◆ **EXERCISE GOAL**
Write out, without any change, the lines in the material below that run from the line with "Technology (221, 118)" through the line with "Send2Press Newswire (47, 290)", both included.

◆ **DATA FOR PROCESSING**
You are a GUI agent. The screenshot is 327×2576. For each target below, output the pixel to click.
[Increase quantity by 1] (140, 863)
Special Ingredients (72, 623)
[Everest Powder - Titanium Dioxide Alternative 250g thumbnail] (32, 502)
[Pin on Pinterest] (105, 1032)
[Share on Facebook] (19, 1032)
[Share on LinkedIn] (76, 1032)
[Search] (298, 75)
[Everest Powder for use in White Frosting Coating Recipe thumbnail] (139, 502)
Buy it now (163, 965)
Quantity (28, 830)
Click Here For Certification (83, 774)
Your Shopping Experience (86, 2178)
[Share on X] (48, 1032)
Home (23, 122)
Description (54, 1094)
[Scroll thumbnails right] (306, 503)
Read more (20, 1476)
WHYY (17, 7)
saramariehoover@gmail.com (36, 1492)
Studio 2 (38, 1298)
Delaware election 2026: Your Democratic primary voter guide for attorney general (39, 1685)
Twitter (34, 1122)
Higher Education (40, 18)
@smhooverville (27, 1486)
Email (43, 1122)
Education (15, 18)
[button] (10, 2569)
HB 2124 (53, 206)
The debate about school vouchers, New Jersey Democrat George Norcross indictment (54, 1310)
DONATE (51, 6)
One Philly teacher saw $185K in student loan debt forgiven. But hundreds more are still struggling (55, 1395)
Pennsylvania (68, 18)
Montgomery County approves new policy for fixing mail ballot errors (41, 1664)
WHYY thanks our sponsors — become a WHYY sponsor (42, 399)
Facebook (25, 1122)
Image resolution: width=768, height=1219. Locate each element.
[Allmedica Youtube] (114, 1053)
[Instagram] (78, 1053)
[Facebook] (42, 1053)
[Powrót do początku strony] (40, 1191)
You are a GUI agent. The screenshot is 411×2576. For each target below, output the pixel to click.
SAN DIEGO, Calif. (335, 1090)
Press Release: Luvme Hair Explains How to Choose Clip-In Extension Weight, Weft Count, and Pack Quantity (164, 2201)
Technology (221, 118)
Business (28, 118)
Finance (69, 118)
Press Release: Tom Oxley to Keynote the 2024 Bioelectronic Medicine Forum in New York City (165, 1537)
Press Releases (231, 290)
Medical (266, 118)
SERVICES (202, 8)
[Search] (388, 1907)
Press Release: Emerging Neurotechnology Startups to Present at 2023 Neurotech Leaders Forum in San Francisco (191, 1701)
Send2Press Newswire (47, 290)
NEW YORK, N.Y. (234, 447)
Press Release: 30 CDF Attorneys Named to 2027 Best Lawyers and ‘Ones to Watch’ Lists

◆ **WRITTEN ANSWER**
Technology (221, 118)
Business (28, 118)
Finance (69, 118)
Press Release: Tom Oxley to Keynote the 2024 Bioelectronic Medicine Forum in New York City (165, 1537)
Press Releases (231, 290)
Medical (266, 118)
SERVICES (202, 8)
[Search] (388, 1907)
Press Release: Emerging Neurotechnology Startups to Present at 2023 Neurotech Leaders Forum in San Francisco (191, 1701)
Send2Press Newswire (47, 290)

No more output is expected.